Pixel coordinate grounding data
Start of Block

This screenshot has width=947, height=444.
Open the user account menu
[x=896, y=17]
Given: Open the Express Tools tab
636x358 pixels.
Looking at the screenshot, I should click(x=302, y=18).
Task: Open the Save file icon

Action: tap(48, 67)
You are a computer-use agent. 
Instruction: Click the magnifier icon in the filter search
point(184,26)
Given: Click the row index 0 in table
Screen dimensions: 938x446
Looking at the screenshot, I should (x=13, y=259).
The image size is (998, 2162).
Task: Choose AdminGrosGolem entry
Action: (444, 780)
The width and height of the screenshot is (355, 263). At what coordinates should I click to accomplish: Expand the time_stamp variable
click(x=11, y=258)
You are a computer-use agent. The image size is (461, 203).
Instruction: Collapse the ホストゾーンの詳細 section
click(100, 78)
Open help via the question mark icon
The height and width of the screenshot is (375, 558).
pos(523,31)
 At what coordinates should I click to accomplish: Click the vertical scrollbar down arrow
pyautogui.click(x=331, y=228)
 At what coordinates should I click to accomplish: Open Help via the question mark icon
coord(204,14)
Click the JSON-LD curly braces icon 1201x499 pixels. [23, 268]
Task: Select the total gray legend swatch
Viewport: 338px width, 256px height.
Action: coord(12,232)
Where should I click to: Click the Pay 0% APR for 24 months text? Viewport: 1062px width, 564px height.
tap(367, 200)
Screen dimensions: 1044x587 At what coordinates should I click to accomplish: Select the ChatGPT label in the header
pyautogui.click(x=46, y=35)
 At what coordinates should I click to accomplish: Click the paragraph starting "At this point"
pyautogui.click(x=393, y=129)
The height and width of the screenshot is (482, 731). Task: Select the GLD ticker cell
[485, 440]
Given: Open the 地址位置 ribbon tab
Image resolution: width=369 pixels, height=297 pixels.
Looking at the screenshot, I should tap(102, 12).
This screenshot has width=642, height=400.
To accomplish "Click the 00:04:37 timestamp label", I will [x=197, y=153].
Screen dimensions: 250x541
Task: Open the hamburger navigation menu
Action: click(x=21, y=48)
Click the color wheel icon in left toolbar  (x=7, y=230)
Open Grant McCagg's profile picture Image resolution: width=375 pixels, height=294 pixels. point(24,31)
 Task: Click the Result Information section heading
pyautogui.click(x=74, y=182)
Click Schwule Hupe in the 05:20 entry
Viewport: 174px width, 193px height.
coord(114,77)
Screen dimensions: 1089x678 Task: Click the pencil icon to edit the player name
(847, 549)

End of Block

▸ Problem statement
The lines above should be duplicated exactly.

▸ Answer section
This screenshot has width=947, height=444.
Open the user account menu
[x=896, y=17]
Given: Open the Express Tools tab
636x358 pixels.
Looking at the screenshot, I should click(x=302, y=18).
Task: Open the Save file icon

Action: tap(48, 67)
You are a computer-use agent. 
Instruction: Click the magnifier icon in the filter search
point(184,26)
Given: Click the row index 0 in table
Screen dimensions: 938x446
Looking at the screenshot, I should (x=13, y=259).
The image size is (998, 2162).
Task: Choose AdminGrosGolem entry
Action: (444, 780)
The width and height of the screenshot is (355, 263). At what coordinates should I click to accomplish: Expand the time_stamp variable
click(x=11, y=258)
You are a computer-use agent. The image size is (461, 203).
Instruction: Collapse the ホストゾーンの詳細 section
click(100, 78)
Open help via the question mark icon
The height and width of the screenshot is (375, 558).
pos(523,31)
 At what coordinates should I click to accomplish: Click the vertical scrollbar down arrow
pyautogui.click(x=331, y=228)
 At what coordinates should I click to accomplish: Open Help via the question mark icon
coord(204,14)
Click the JSON-LD curly braces icon 1201x499 pixels. [23, 268]
Task: Select the total gray legend swatch
Viewport: 338px width, 256px height.
Action: coord(12,232)
Where should I click to: Click the Pay 0% APR for 24 months text? Viewport: 1062px width, 564px height.
tap(367, 200)
Screen dimensions: 1044x587 At what coordinates should I click to accomplish: Select the ChatGPT label in the header
pyautogui.click(x=46, y=35)
 At what coordinates should I click to accomplish: Click the paragraph starting "At this point"
pyautogui.click(x=393, y=129)
The height and width of the screenshot is (482, 731). Task: Select the GLD ticker cell
[485, 440]
Given: Open the 地址位置 ribbon tab
Image resolution: width=369 pixels, height=297 pixels.
Looking at the screenshot, I should tap(102, 12).
This screenshot has width=642, height=400.
To accomplish "Click the 00:04:37 timestamp label", I will [x=197, y=153].
Screen dimensions: 250x541
Task: Open the hamburger navigation menu
Action: click(x=21, y=48)
Click the color wheel icon in left toolbar  (x=7, y=230)
Open Grant McCagg's profile picture Image resolution: width=375 pixels, height=294 pixels. point(24,31)
 Task: Click the Result Information section heading
pyautogui.click(x=74, y=182)
Click Schwule Hupe in the 05:20 entry
Viewport: 174px width, 193px height.
coord(114,77)
Screen dimensions: 1089x678 Task: Click the pencil icon to edit the player name
(847, 549)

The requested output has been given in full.